The rare‑disease community has long relied on a predictable FDA framework to shepherd innovative therapies from bench to bedside. With Dr. Vinay Prasad’s impending departure from CBER, the coalition’s appeal underscores a broader anxiety: that leadership turnover may exacerbate an already opaque regulatory environment. By directly addressing the White House and key health officials, the group seeks to reaffirm the agency’s commitment to flexible, science‑driven review pathways that have historically accelerated rare‑disease drug approvals.

Investor sentiment has turned sharply negative amid these regulatory concerns. According to the coalition’s survey, 84% of biotech investors have reduced, paused, or exited rare‑disease positions, while roughly two‑thirds of companies report heightened difficulty raising capital over the past year. This capital squeeze threatens early‑stage programs that depend on venture funding and could force promising candidates into development limbo. The ripple effect extends beyond individual firms, potentially slowing the overall pipeline of treatments for conditions that affect only a handful of patients.
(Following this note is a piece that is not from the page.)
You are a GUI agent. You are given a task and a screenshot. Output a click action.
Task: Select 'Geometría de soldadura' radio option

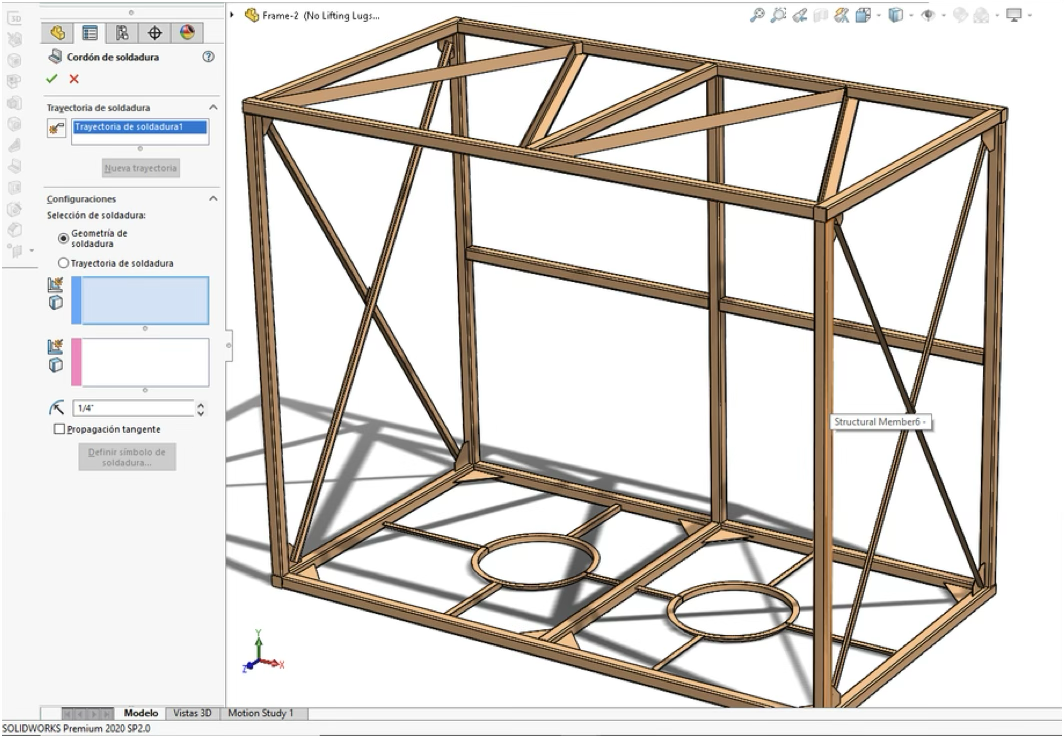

Beyond immediate financing, the episode highlights a strategic challenge for the United States’ biotech competitiveness. Consistent, transparent FDA guidance has been a cornerstone of America’s leadership in rare‑disease innovation. Prolonged ambiguity could drive research and investment toward jurisdictions with clearer regulatory roadmaps, eroding the U.S. advantage. Restoring clarity, therefore, is not merely a matter of patient advocacy—it is a critical policy lever to sustain a robust biotech ecosystem and ensure continued delivery of breakthrough therapies to patients in need.